Face à cette situation calamiteuse, nous avons mis en place de nouvelles procédures de travail respectueuses des réglementations, recruté un encadrement compétent, et fait passer le budget formation des personnels de 37 000 € en 2004 à 65 000 € en 2005 et 2006. Nous avons restructuré les services, redéfini le rôle de l’encadrement et des agents et crée les postes utiles qui manquaient. La fédération nationale HLM estime que notre office se trouve désormais et à cet égard, dans la moyenne nationale. Nous avons multiplié les concertations avec les associations de locataires et effectué de nombreuses visites sur place. Nous avons mis en place des outils de communications interne et grand public et crée un site Internet.

Comme le rapport de la MILLOS indiquait que le patrimoine n’était pas entretenu, nous avons en 2005 fait passer de 3 millions à 3,7 millions d’euros le budget des travaux d’entretien, gros entretiens, grosses réparations et entretien courant.

A la sortie de la période de gel des loyers, nous avons été contraints d’augmenter les loyers de 2,68 % soit au delà du niveau de l’inflation, car n’ayant guère d’autres ressources, nous n’avions guère d’autres solutions. La MILLOS a souligné le bien fondé de cette augmentation.

Forts de l’excédent de 554 253 € que nous avons ainsi pu réaliser en 2005, nous avons élaboré des projets de constructions à St Florent, La Guerche, Aubigny, Argent sur Sauldre, St Germain du Puy, sans parler des opérations prévues à Vierzon, de la reconstruction du foyer "La Charmille" et des 130 logement à reconstruire dans le cadre du PRU de Bourges.

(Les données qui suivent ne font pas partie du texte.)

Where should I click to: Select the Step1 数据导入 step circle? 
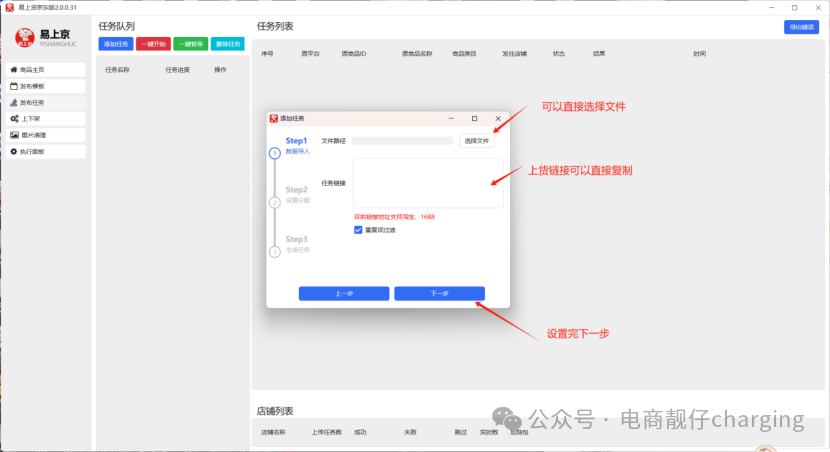[275, 153]
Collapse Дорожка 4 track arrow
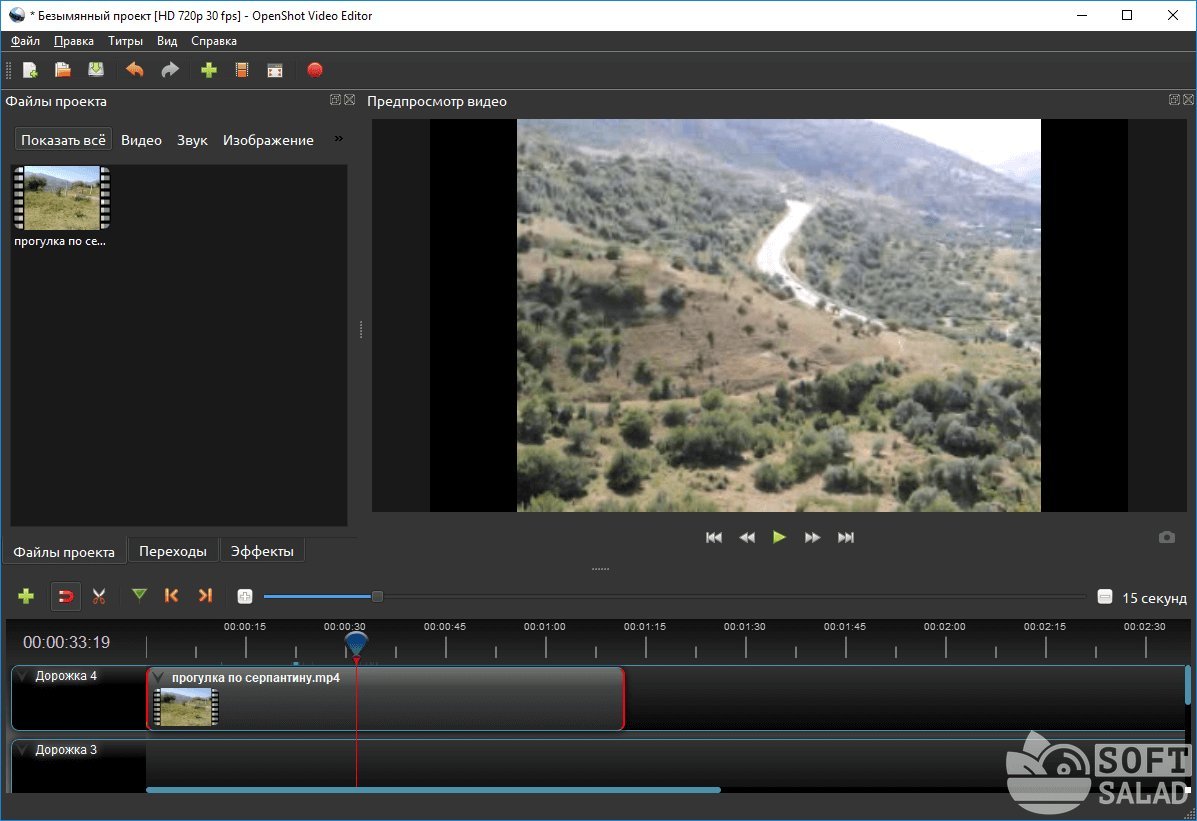This screenshot has height=821, width=1197. [x=24, y=677]
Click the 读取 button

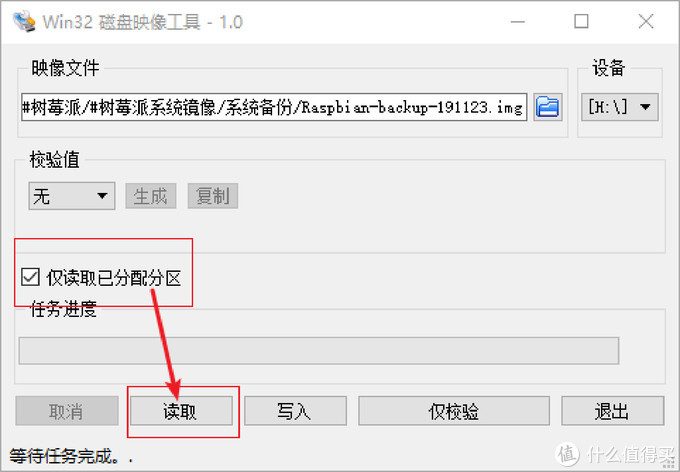click(x=181, y=411)
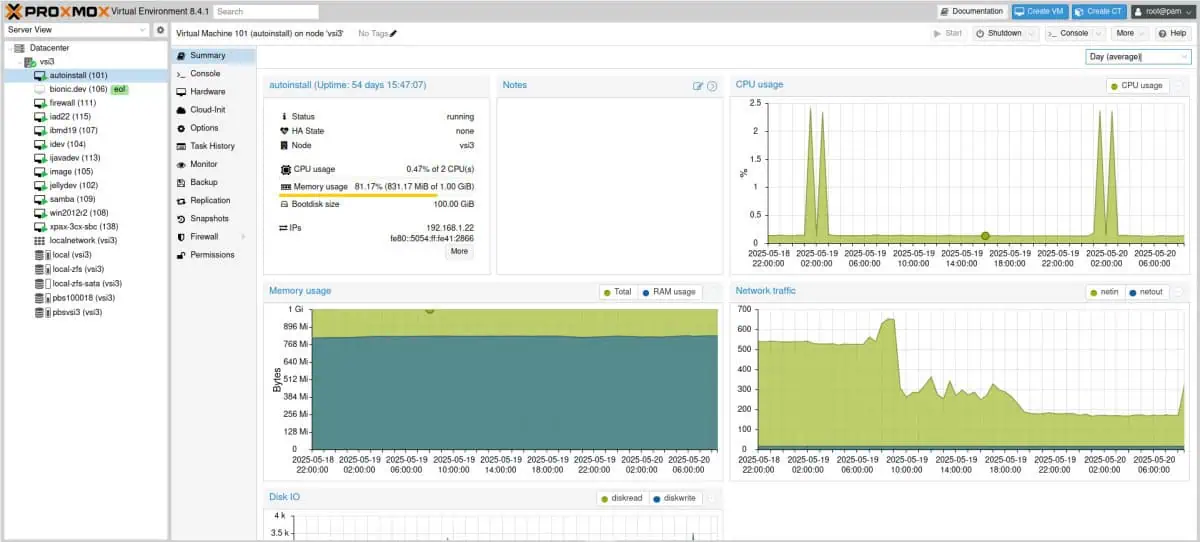Toggle the diskwrite legend series
Viewport: 1200px width, 542px height.
[x=673, y=498]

Alors que l’on aurait pu espérer enfin recueillir les fruits de nos efforts, la Direction générale des impôts nous vient de nous appliquer un contrôle fiscal. Portant presque entièrement sur les années de gestion de nos prédécesseurs, ce contrôle a révélé de nombreuses infractions concernant la TVA, qualifiées de "manquements délibérés". Ces infractions représentent un total de 721 170 € soit un montant de 518 277 € assorti de 202 893 € d’intérêts de retard et de majoration pour amende.

Je suis scandalisé de voir que l’Etat veut nous faire payer et faire payer locataires et contribuables pour les magouilles de nos prédécesseurs auxquelles le Trésorier Payeur Général n’aurait rien vu.

D’autre part, le fait que le PRU de Vierzon qui devait être formalisé en 2004 ne le soit toujours pas, représente pour l’Office une perte d’exploitation de 1,3 millions d’euros. Cette perte correspond à la vacance de 155 logements sur notre parc à Vierzon qui devaient être pris en compte par l’ANRU dans le cadre du PRU, de 2004 jusqu’à leur démolition prévue en 2008.

Nous savons aujourd’hui qu’ils ne le seront pas car, malgré les effets d’annonce de M. BORLOO, le gouvernement a réduit les crédits d’Etat en faveur du logement social, privant ainsi l’ANRU d’un partie de ses ressources. L’Etat défaillant, l’ANRU se retourne maintenant vers les régions, les départements et les villes pour payer l’addition. C’est à dire, encore une fois vers les contribuables et les locataires.

Voici Mesdames et Messieurs les Conseillers généraux la triste réalité de la situation de l’OPHLM du Cher, telle qu’elle résulte du fait de la politique du gouvernement et de la gestion de nos prédécesseurs qui, par ailleurs, ne manquent pas de donner des leçons de gestion à ceux qui défendent pied à pied le service public du logement et l’intérêt général.

Nous refusons l’idée de toute mesure coercitive ou de tutelle de l’Etat à l’égard d’un OPHLM du Cher dont la gestion est désormais honnête, régulière et transparente. J’ai donc décidé de porter ces faits publiquement devant vous, devant les locataires et la population, car nous n’avons rien à cacher.


A propos de la situation de l’Office public d’HLM du Cher 31 juillet 2006

Cela est comme d’abitude, ce sont ceux qui par le passer ont contribuer à faire que la situation de l’OPHLM soit dans le rouge, qui aujourd’hui donne volontier des leçon de gestions et qui soffusque de l’augmentation des impôts. Il faut que vous le dénoncier encorre plus, ces gens là ne mérite meme pas d’étre élus. Aux prochaine échéances, il faudra bien qu’ils rende des comptes. Bon courage à vous.